§ STUDY TEXT:
= = = = =

As most of my friends and close acquaintances know, I have a little bit of a cheese problem. While some people can rattle off football or baseball rosters from memory, I have a lineup of what cheeses are available at which local stores. The cheese drawer--dedicated in its entirety to delicious varieties of fromage--overfloweth with wedges. I’ve bought an entire half wheel of cheese from the Party Source, and I don’t regret one penny of the eighty plus dollars I forked over for it.
Which brings me to the press release I received a few weeks ago. Many bloggers receive releases and pitches from PR agencies and companies looking for a leg up or some free publicity. In exchange, bloggers are sometimes offered free product to review or giveaway to their readers. I try to stay away from the giveaways, as there are other blogs in Cincinnati that are more into that kind of thing.
But the email below caught my attention. Applicable to my interests, clearly written, courteous. And a locally based company to top it all off. This is probably the one of the best pitches soliciting a post I have ever received.
I saw on FoodBuzz that you are a Cincinnati blogger (or perhaps mentioned it in some way), and I was wondering if you would like to review our biscuits. We are a Cincinnati based company.

= = = = =

§ AIM OF THE TASK: Reproduce the blog post's wording exactly, from "Which brings me" up to and including "Cincinnati based company.". Nothing in the listing is needed here.

Collected data entries
= = = = =

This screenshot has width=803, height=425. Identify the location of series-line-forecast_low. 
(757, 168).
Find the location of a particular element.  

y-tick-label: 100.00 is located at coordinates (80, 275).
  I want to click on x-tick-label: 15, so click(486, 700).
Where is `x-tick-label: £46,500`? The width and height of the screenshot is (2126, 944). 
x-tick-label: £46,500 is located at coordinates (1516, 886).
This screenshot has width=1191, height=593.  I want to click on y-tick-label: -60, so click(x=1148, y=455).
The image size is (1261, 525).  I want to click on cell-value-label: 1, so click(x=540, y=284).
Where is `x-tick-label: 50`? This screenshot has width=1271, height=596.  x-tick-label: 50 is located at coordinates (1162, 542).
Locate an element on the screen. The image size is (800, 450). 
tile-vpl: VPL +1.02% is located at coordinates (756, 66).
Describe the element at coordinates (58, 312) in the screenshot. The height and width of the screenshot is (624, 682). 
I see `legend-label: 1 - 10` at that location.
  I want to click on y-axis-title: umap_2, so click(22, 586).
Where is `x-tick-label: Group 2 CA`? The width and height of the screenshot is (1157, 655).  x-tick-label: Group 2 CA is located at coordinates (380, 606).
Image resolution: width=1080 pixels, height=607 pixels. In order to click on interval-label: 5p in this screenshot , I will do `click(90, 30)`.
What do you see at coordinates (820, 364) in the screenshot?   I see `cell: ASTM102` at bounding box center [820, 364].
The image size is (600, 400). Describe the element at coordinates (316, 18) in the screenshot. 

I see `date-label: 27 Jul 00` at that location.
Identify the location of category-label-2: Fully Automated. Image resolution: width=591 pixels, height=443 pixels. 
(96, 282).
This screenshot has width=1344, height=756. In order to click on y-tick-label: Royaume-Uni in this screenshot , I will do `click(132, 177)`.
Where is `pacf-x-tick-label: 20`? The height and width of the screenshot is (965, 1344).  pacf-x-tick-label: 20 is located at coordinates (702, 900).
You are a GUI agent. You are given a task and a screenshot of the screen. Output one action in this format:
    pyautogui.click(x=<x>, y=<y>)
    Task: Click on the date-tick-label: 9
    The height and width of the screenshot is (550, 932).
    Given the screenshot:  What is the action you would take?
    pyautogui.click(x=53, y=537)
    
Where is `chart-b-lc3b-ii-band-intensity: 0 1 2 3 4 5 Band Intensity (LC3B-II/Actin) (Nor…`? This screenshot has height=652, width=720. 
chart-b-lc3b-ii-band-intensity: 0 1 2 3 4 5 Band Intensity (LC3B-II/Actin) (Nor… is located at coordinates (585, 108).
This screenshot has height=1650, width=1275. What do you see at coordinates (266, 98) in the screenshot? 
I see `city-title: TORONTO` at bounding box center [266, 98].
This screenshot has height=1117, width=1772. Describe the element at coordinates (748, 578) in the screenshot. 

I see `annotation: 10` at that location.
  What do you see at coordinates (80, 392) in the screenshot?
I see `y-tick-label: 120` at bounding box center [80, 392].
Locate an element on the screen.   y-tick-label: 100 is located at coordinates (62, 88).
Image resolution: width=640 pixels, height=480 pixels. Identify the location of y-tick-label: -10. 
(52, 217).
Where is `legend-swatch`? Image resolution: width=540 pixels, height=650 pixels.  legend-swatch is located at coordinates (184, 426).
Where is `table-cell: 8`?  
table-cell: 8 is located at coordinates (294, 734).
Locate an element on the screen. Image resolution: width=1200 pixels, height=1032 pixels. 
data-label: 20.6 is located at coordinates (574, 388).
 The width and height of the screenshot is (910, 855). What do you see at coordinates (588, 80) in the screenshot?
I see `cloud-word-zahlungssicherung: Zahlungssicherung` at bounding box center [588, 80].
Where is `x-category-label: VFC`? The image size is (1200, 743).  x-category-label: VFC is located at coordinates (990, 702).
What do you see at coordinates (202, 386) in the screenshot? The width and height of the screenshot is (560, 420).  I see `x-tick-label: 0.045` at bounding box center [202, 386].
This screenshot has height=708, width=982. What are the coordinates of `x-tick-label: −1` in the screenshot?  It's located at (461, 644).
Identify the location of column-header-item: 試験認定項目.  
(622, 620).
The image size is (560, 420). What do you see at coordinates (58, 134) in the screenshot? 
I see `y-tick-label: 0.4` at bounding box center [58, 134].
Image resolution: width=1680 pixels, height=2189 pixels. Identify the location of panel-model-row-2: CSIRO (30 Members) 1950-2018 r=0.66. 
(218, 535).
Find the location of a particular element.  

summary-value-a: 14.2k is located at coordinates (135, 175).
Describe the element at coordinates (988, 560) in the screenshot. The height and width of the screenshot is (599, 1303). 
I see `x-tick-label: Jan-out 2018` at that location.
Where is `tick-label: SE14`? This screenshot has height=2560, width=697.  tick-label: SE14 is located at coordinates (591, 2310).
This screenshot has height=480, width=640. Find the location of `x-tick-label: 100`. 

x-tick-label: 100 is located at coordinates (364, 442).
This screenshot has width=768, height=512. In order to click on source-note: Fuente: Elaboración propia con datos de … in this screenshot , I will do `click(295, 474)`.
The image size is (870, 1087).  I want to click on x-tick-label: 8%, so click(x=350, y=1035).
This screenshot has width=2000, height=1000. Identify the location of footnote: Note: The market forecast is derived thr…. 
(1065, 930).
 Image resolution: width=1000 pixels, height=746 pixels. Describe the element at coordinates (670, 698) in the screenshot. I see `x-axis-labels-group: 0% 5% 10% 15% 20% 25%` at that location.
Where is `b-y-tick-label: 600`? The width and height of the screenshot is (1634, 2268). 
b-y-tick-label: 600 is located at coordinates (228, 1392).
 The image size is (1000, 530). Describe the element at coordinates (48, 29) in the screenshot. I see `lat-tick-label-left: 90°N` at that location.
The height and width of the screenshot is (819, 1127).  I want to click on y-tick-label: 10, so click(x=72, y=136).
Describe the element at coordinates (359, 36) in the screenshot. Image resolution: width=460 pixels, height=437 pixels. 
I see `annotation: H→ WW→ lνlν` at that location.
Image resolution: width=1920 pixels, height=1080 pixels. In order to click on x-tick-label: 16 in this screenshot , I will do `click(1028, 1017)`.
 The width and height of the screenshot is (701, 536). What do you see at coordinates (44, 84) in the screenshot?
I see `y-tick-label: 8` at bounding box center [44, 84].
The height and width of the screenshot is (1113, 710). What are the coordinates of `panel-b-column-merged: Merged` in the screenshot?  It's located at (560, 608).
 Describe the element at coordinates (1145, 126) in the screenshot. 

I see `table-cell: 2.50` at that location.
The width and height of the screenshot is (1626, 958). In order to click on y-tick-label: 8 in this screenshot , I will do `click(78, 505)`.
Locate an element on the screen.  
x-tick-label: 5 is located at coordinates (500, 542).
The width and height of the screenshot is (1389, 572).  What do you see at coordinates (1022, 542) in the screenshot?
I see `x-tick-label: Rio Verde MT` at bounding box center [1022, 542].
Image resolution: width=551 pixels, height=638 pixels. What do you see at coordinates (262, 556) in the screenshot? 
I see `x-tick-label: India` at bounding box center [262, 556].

= = = = =

§ ANSWER SPACE:
Which brings me to the press release I received a few weeks ago. Many bloggers receive releases and pitches from PR agencies and companies looking for a leg up or some free publicity. In exchange, bloggers are sometimes offered free product to review or giveaway to their readers. I try to stay away from the giveaways, as there are other blogs in Cincinnati that are more into that kind of thing.
But the email below caught my attention. Applicable to my interests, clearly written, courteous. And a locally based company to top it all off. This is probably the one of the best pitches soliciting a post I have ever received.
I saw on FoodBuzz that you are a Cincinnati blogger (or perhaps mentioned it in some way), and I was wondering if you would like to review our biscuits. We are a Cincinnati based company.